USAT fronts a scooplet about last fall’s EgyptAir crash. Today, when the National Transportation Safety Board releases its files on the episode, it will, the paper reveals, include evidence that in the days preceding the crash, the pilot who would be at the controls at the fatal moment had been investigated by a New York hotel’s security force for at least two incidents of sexual misconduct. One was harassing women in hotel hallways, the other was exposing himself at a hotel window. This conflicts with the view of the pilot’s family and of EgyptAir that he was a steady family man with no reason to take his own life.

The WSJ runs an op-ed by conservative radio commentator Michael Medved that complains of liberal bias in the media’s coverage of Joe Lieberman’s religion. Compare, says Medved, the press ridicule of George W. Bush for saying his favorite philosopher was Jesus with the awe inspired by Lieberman’s first campaign appearance, during which he mentioned God 10 times in the first three minutes. And more pointedly still, Medved (himself also an Orthodox Jew) contrasts the abuse Bush got for his visit to a university that forbids interracial dating and expresses disrespect for Catholicism with the free ride Lieberman gets despite not just visiting but adhering to an institution that refuses to recognize marriages between its members and any non-members, insists on separate worship accommodations for the sexes, and refuses to ordain women.

The WP reports that CIA headquarters has mounted an exhibit (closed to the general public) of spy-related artifacts from popular culture, which includes Emma Peel’s leather pants, the Man from U.N.C.L.E.’s cigarette case radio, and Maxwell Smart’s shoe phone. But lest you think the agency has become just too adorable for words, the Post also informs–way too deep inside, on Page 23–that the CIA director, despite promising for months to come clean on CIA covert operations in Chile, especially around the time of the rise and fall of Salvador Allende, has decided not to cough up hundreds of relevant documents because, he says, disclosure would reveal too much about CIA sources and methods.

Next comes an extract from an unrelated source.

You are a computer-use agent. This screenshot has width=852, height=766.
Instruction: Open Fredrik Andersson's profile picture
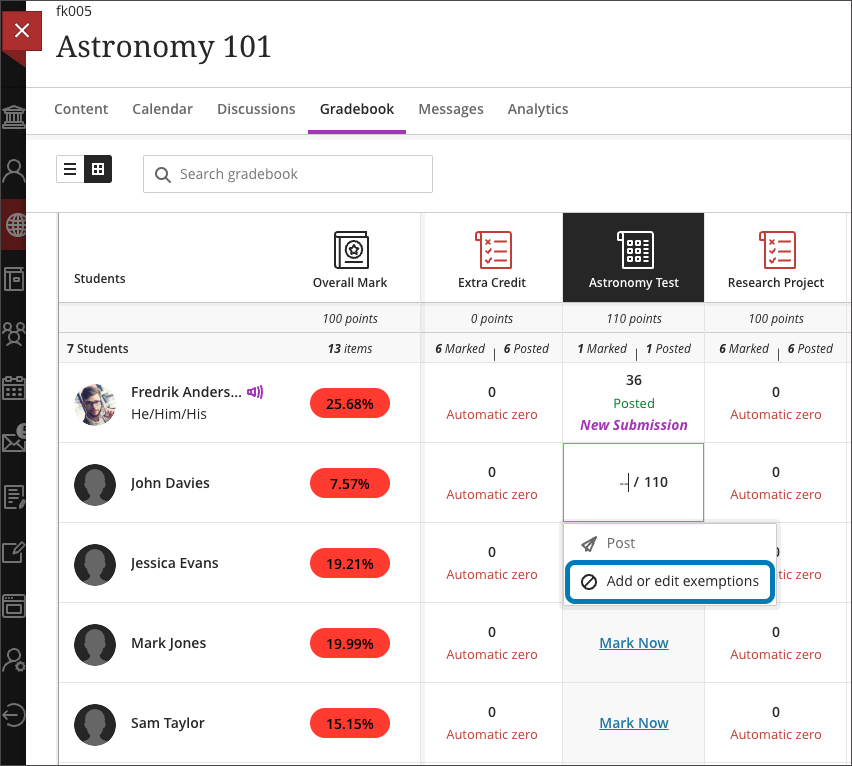pyautogui.click(x=95, y=403)
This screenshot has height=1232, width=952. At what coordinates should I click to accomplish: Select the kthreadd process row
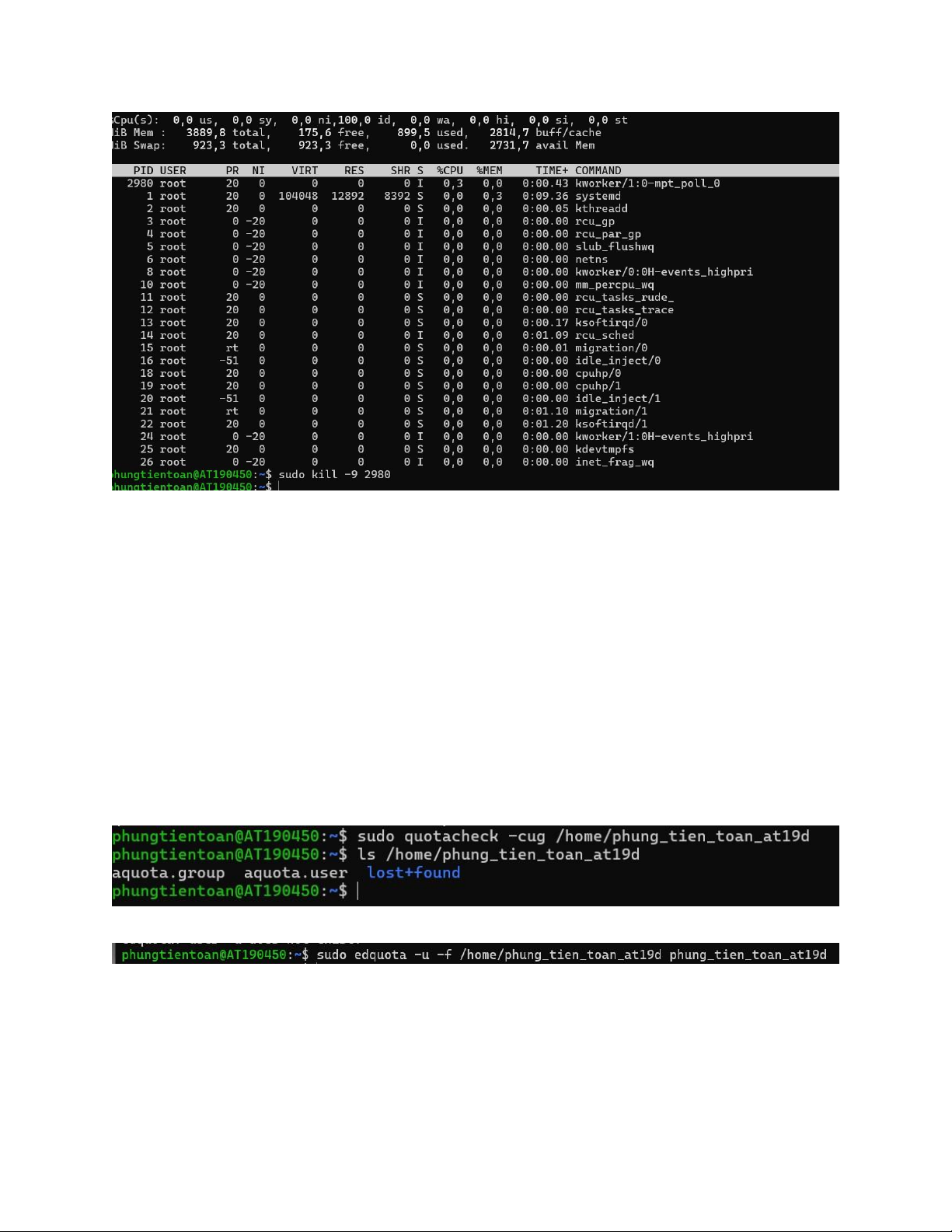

The NYT runs several letters–some pro, some con–in response to its recent front-pager regarding whether or not mentally retarded murderers should be exempt from the death penalty. But none of the letters nor the original story focus on the most obvious angle of the issue. Even if, as in the most recent example in Texas, the condemned person has an IQ in the 60s and can barely read or write, the key is the way he or she carried out the crime. In that Texas case, for instance, the man kidnapped a woman off the street before raping and stabbing her to death. If he truly were in the relevant sense out of his mind, he would have done all of it right there on the street in plain public view. Pulling the woman into a protected place first proves a concern about getting caught, which in turn implies a knowledge of doing wrong, which in turn implies knowing the difference, which is the relevant mental capacity. The papers have been profoundly silent on the obvious fact that the using of tools (like guns and knives), the making of threats, and the attempts at concealment and escape involved in almost all murders register a person as a moral agent, even if a stupid one.